O drama vivido pelos residentes é um reflexo da deficiência em infraestrutura urbana que assola diversas regiões da cidade. A reportagem do Campo Grande NEWS detalha os transtornos enfrentados, ouvindo os relatos de quem vive o dia a dia com a incerteza e o perigo que as chuvas trazem. A falta de asfalto em vias importantes e a canalização inadequada da água da chuva contribuem para a formação de verdadeiros ‘rios’ que impedem o trânsito e causam prejuízos materiais e transtornos significativos.

Jardim Seminário: Rotina de alagamentos e perigo nas ruas

No Jardim Seminário, a cena de ruas alagadas é tão comum que já não surpreende mais seus moradores. Ana Silva, de 27 anos, registrou em vídeo a força da enxurrada na via próxima à Rua Frutuoso. Para ela, a situação é um ciclo vicioso. “Toda vez acontece isso e, para nós, nem é mais novidade”, relatou a jovem, que chegou a ficar ilhada durante o temporal.

Mesmo com a água invadindo a rua, alguns motoristas arriscaram atravessar o trecho alagado. Ana comentou sobre a audácia de alguns e o perigo iminente. “Sempre que chove forte fica assim. Ninguém consegue passar, só quem é mais corajoso mesmo”, disse Ana, reforçando a dificuldade de locomoção e o risco de danos aos veículos.

Bairro Nossa Senhora Aparecida: O ‘rio’ que isola e destrói

A cerca de 1,5 km dali, no Bairro Nossa Senhora Aparecida, o cabeleireiro Jhonatan de Queiroz, de 33 anos, vivenciou o mesmo cenário de isolamento. A Rua Benedito Pache Terra, onde ele mora, se transforma em um ‘rio’ após chuvas intensas, chegando a invadir algumas residências em casos mais graves.

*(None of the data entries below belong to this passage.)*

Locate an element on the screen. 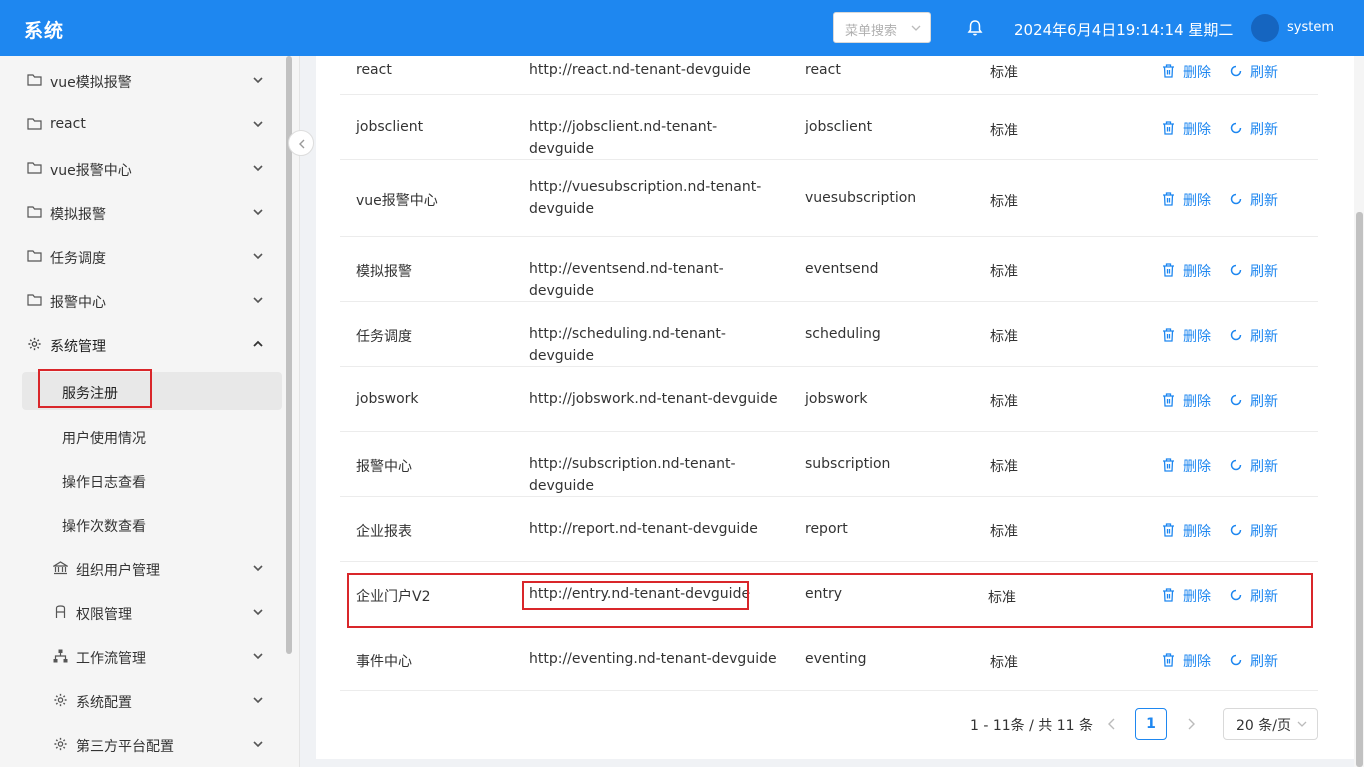  highlight-box-row is located at coordinates (830, 600).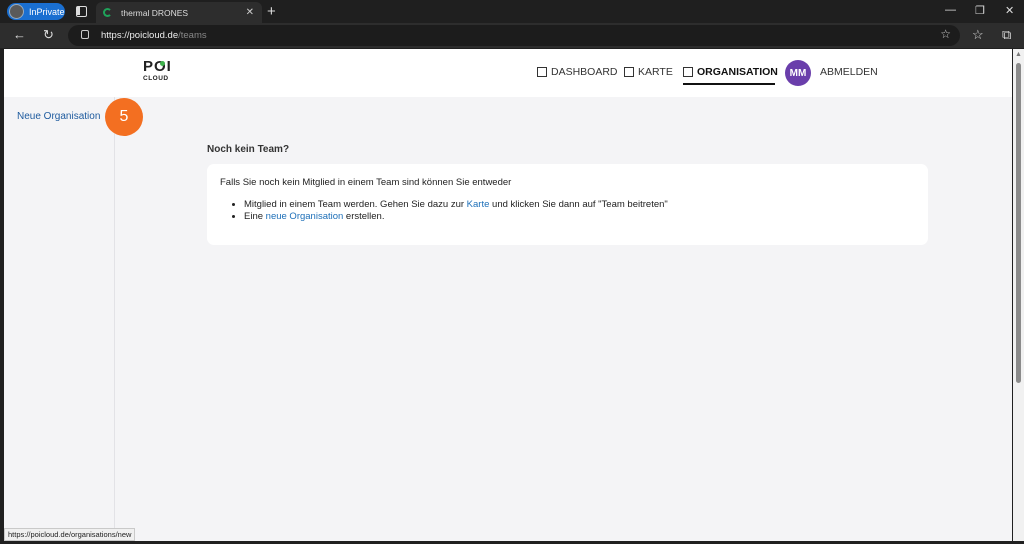  I want to click on nav-abmelden: ABMELDEN, so click(849, 72).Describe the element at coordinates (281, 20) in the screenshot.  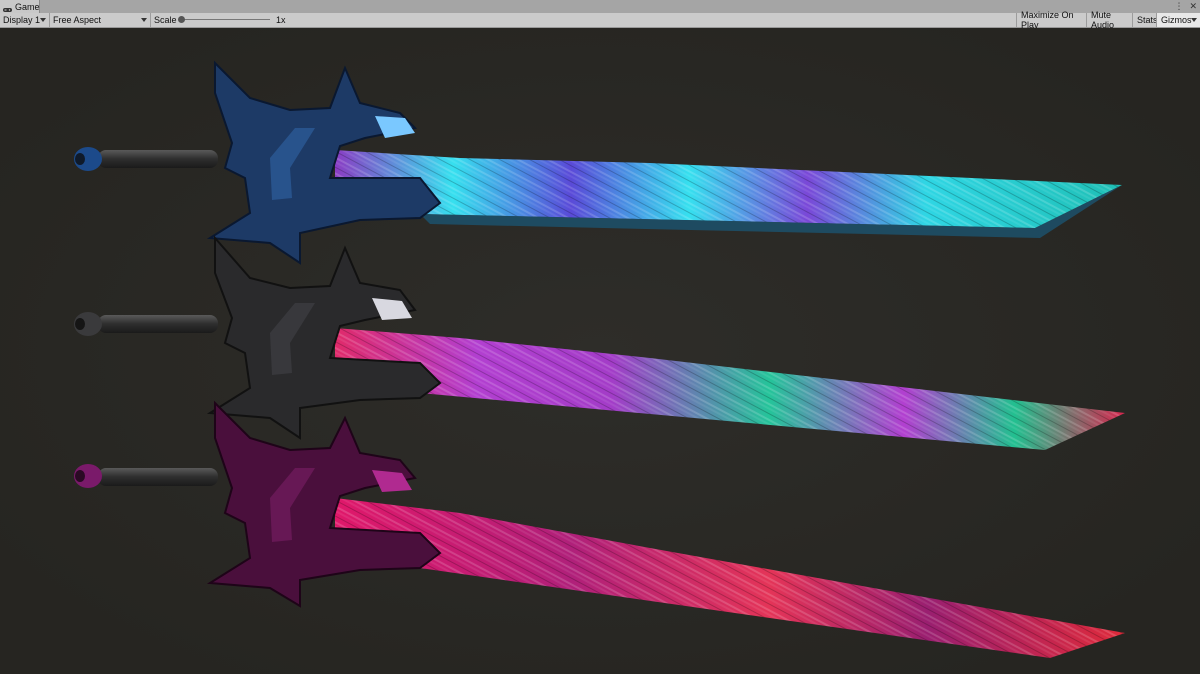
I see `scale-value: 1x` at that location. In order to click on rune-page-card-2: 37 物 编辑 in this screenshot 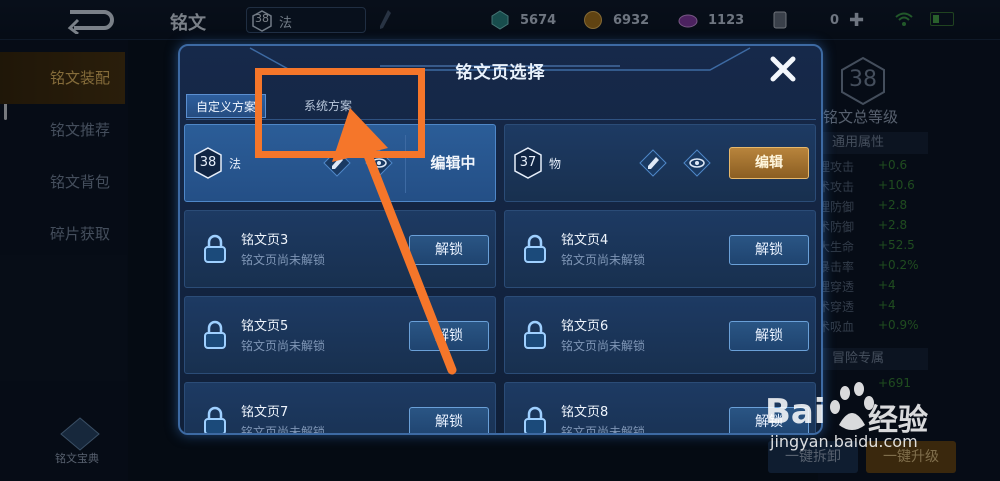, I will do `click(660, 163)`.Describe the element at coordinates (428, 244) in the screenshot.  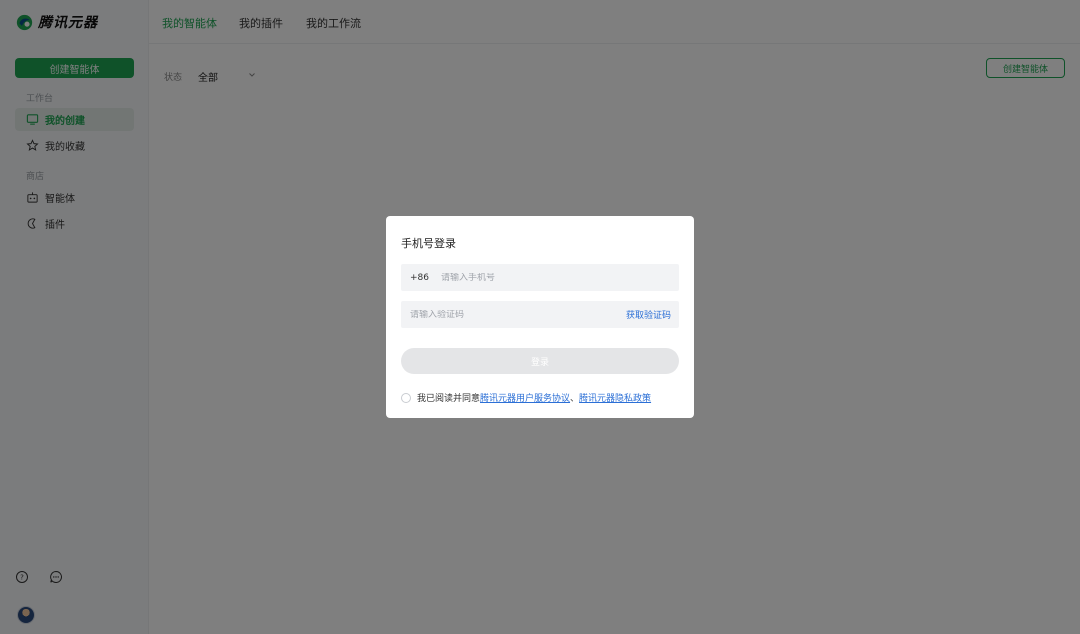
I see `modal-title: 手机号登录` at that location.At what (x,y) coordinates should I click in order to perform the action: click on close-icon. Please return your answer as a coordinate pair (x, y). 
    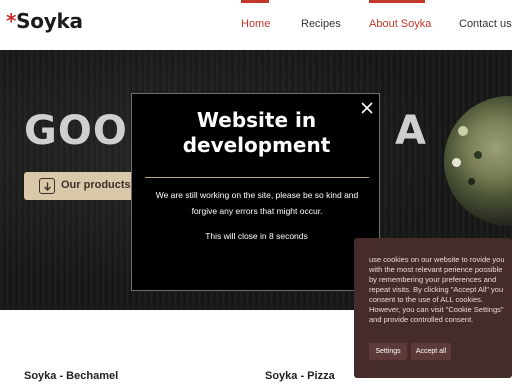
    Looking at the image, I should click on (367, 108).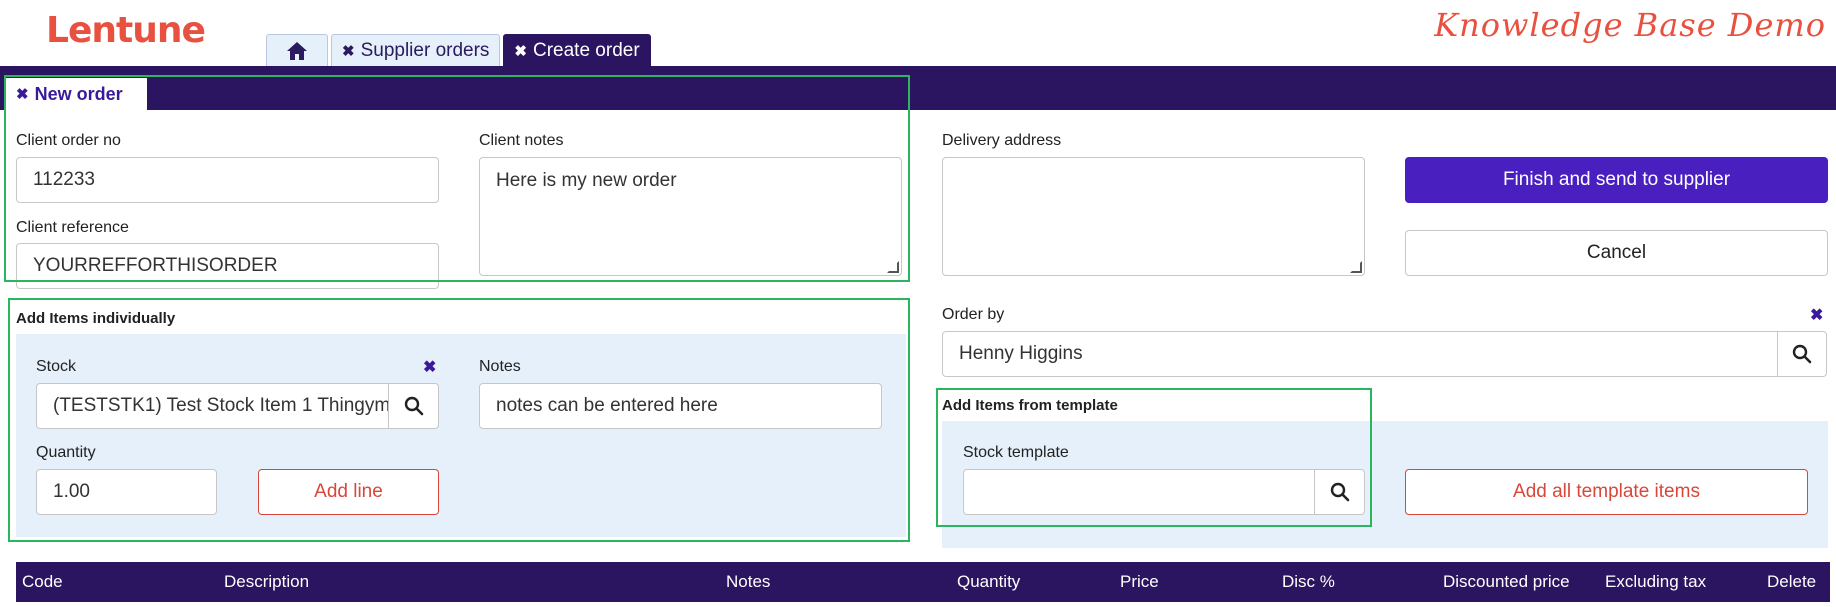 This screenshot has height=607, width=1836. What do you see at coordinates (425, 50) in the screenshot?
I see `tab-supplier-orders-label: Supplier orders` at bounding box center [425, 50].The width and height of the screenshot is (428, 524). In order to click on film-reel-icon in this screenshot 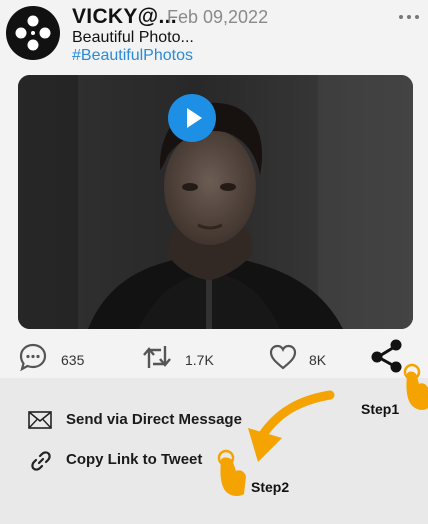, I will do `click(33, 33)`. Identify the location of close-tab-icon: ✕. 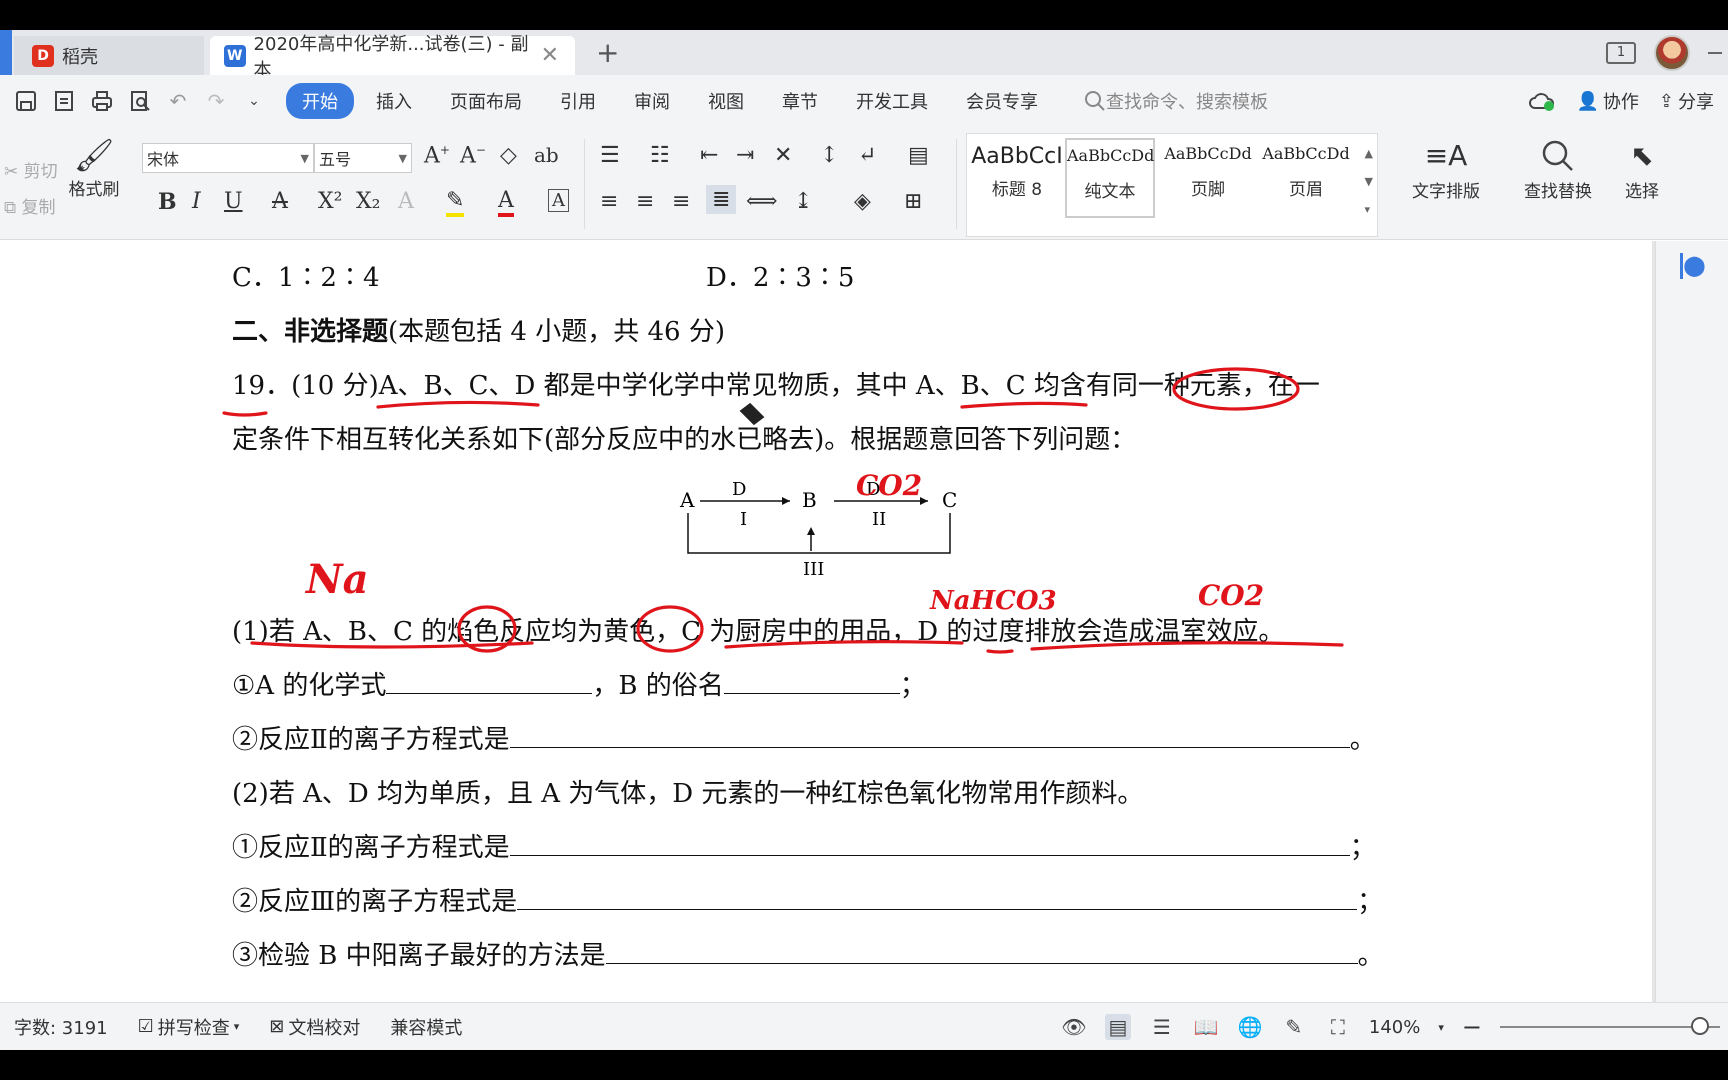
(550, 56). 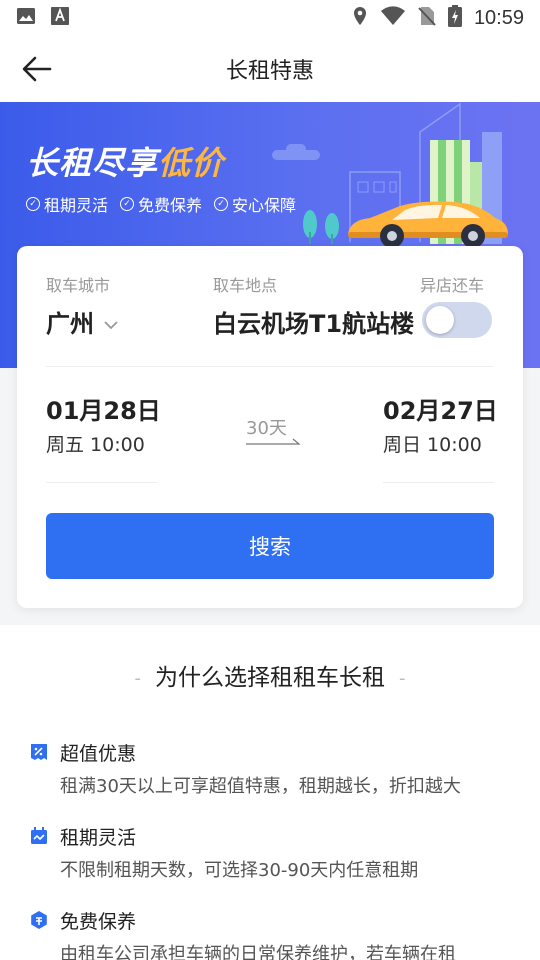 What do you see at coordinates (432, 444) in the screenshot?
I see `return-time: 周日 10:00` at bounding box center [432, 444].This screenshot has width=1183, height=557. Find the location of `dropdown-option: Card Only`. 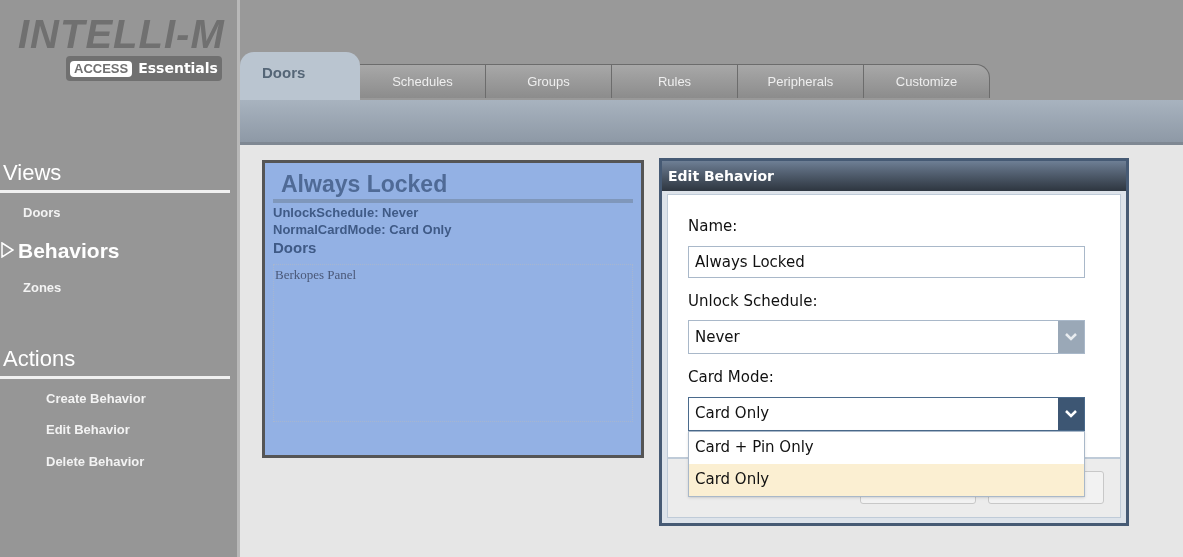

dropdown-option: Card Only is located at coordinates (886, 480).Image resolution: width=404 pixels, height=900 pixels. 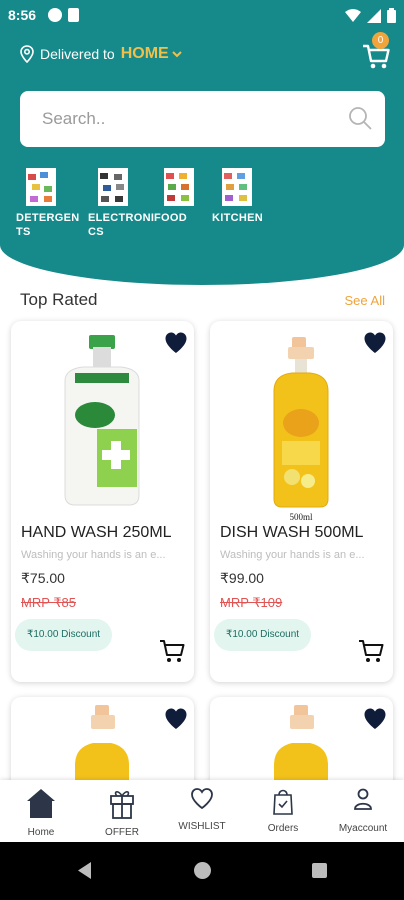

Jhonatan explicou que a rua em questão é um ponto de acesso crucial e que a água desce de bairros vizinhos como Coophasul e Nasser. “Todas as ruas que descem para a Tamandaré viram um rio quando chove”, explicou. Para sair ou entrar em casa, é preciso esperar a chuva passar, o que impacta a rotina e o trabalho dos moradores.

Infraestrutura precária e a luta por melhorias

A falta de pavimentação em boa parte das vias da região agrava o problema. Após as enxurradas, as pedras e a terra solta espalham-se pelas ruas, criando crateras que dificultam o tráfego e danificam veículos. Jhonatan mencionou que, em um projeto que previa melhorias, o bairro seria o primeiro a ser asfaltado, mas a obra nunca saiu do papel.

Diante da inércia, os próprios moradores se uniram em um mutirão. “Quando choveu direto, os vizinhos se reuniram e conseguimos pagar uma patrola para tirar um pouco das pedras que descem”, contou. Ele ressaltou que, mesmo com as manutenções esporádicas da prefeitura, a próxima chuva leva tudo embora, reiniciando o ciclo de transtornos.

O Campo Grande NEWS acompanha de perto a situação desses bairros, buscando informações sobre possíveis soluções e intervenções por parte do poder público. A reportagem, impulsionada pela colaboração de leitores através do canal Direto das Ruas, reforça a necessidade de atenção e investimentos em infraestrutura para garantir mais segurança e qualidade de vida aos cidadãos de Campo Grande. A expectativa é que, com a divulgação e a pressão popular, as autoridades competentes tomem medidas eficazes para resolver o problema das enxurradas e alagamentos recorrentes.